▶ _Document passage_
────────

Having taught both elementary and high school, coached boys soccer for a long while, and currently being an elementary school administrator, he has a ton of experience under his belt and really knows how to work well with people of all ages.
Often, I’ve thought about how cool it is to be best friends with someone I can talk to about work, education, teaching, and parenting and be so on the same page. I’m very lucky.
Okay, enough of the mushy stuff. . .
Tonight at dinner, in his conversation with our kids about their day, he gave me the idea for this Quick Trick: Wait Time.
How to Listen to Your Kids: Wait Time–
Many talented teachers give their students Wait Time after they ask a question. More parents (including myself) should consider doing the same.
Wait Time is just that–time to wait and think before sharing an answer.
This is how the conversation went today at dinner:
My husband: Hey guys–I heard you had a busy day today–you played at Air Mania in the morning and went to the pool in the afternoon. I want you all to take a minute and think really hard about your favorite part of the day and then tell me what it was. Don’t tell me yet (everyone, of course, started talking at once. . . ). Think for a minute and then tell me. Owen, it’s your day, so you go first. . .

────────

▶ _Provided entries_

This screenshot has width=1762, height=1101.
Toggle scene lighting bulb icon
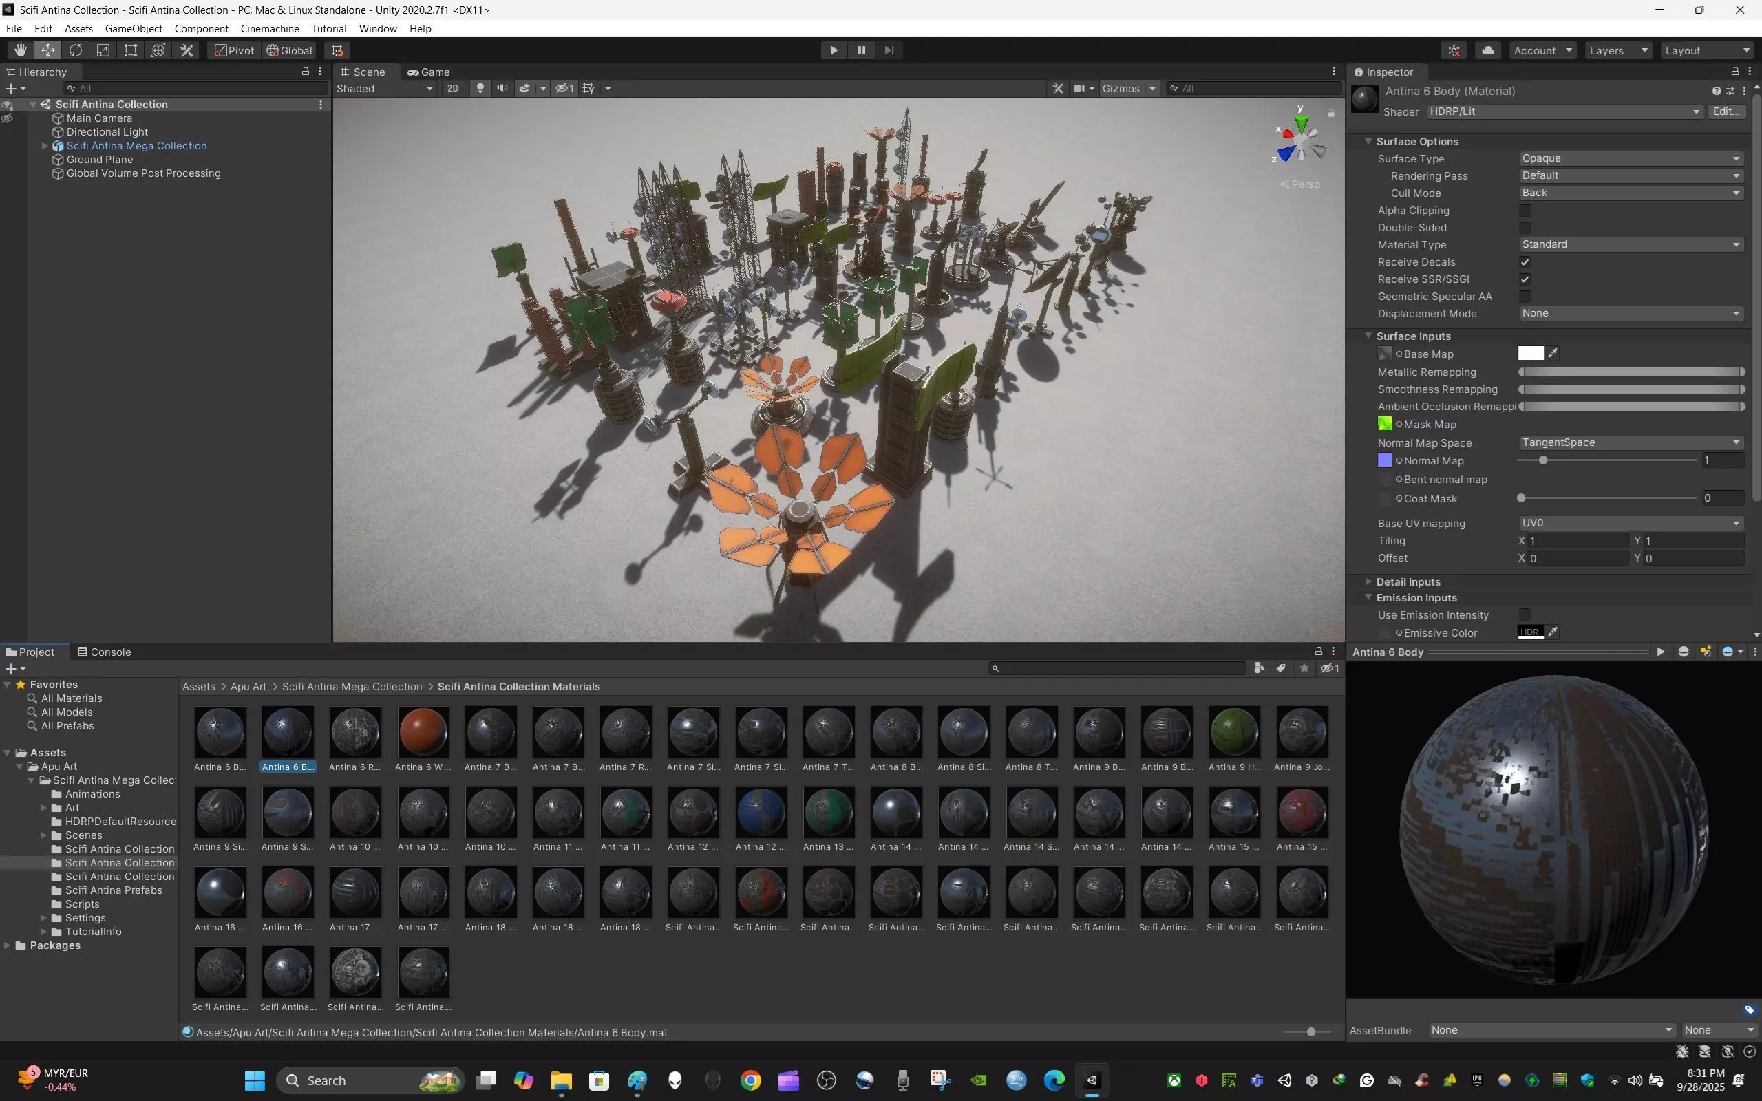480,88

────────

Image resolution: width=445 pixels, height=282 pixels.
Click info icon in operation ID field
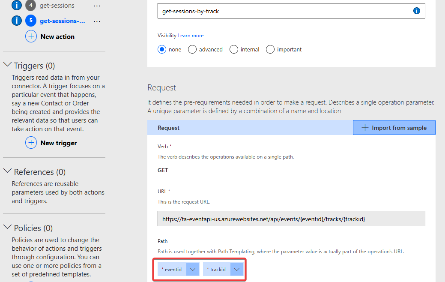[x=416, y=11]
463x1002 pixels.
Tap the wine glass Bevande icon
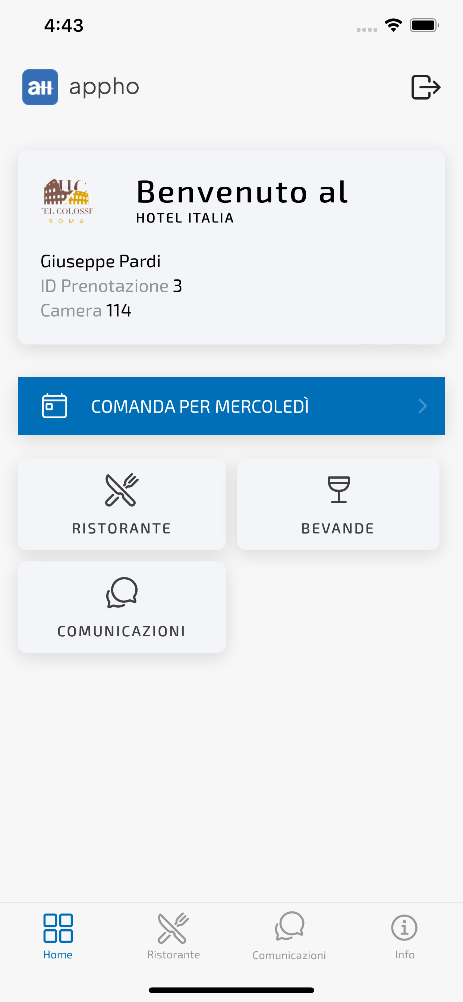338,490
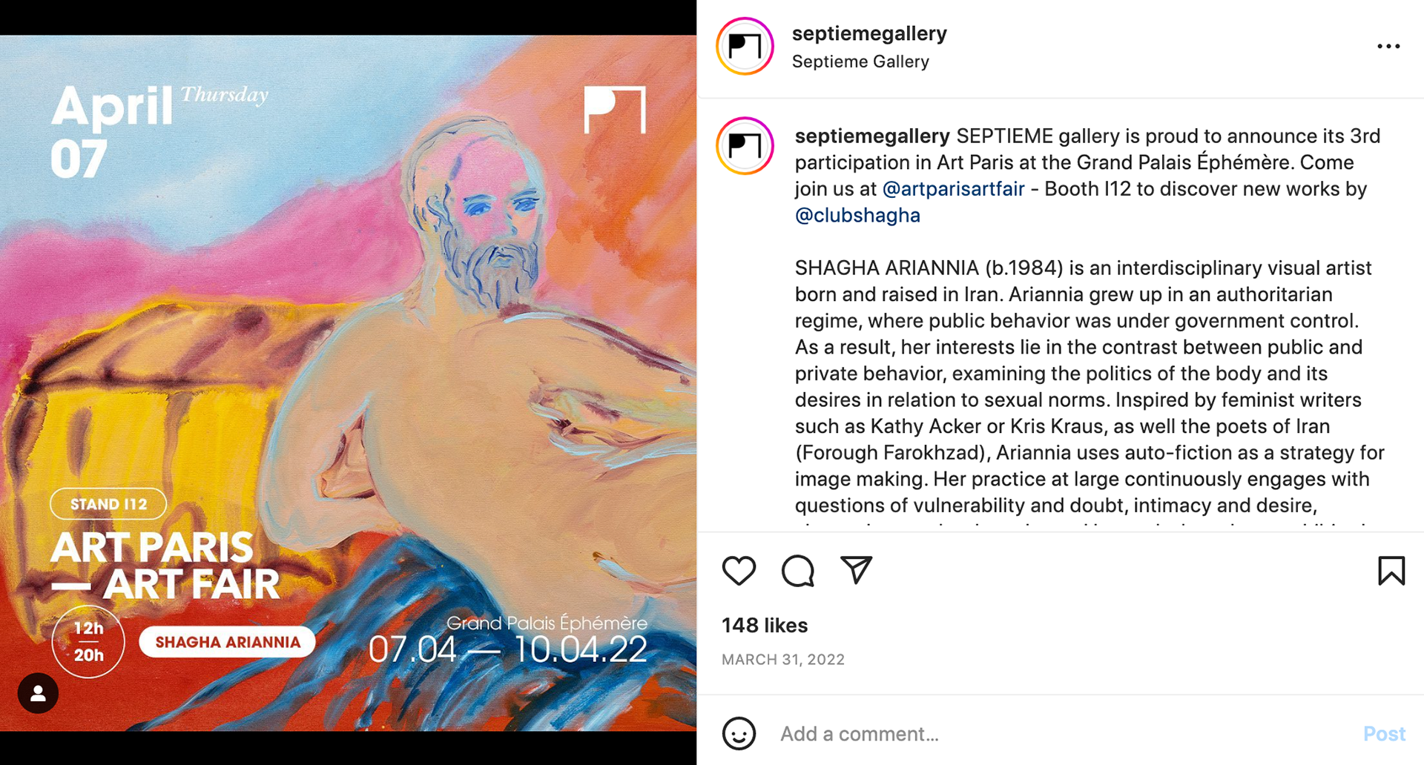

────────

▶ _Problems_
[a] Retype part of the piece on wait time with kids, starting at the words "Okay, enough of" and stopping after "go first. . .".
[b] How many lines of the rows contain the string "width"? Reply with the number only.
The rows have nothing to do with the piece about wait time.

▶ _Full answers_
[a]
Okay, enough of the mushy stuff. . .
Tonight at dinner, in his conversation with our kids about their day, he gave me the idea for this Quick Trick: Wait Time.
How to Listen to Your Kids: Wait Time–
Many talented teachers give their students Wait Time after they ask a question. More parents (including myself) should consider doing the same.
Wait Time is just that–time to wait and think before sharing an answer.
This is how the conversation went today at dinner:
My husband: Hey guys–I heard you had a busy day today–you played at Air Mania in the morning and went to the pool in the afternoon. I want you all to take a minute and think really hard about your favorite part of the day and then tell me what it was. Don’t tell me yet (everyone, of course, started talking at once. . . ). Think for a minute and then tell me. Owen, it’s your day, so you go first. . .

[b] 2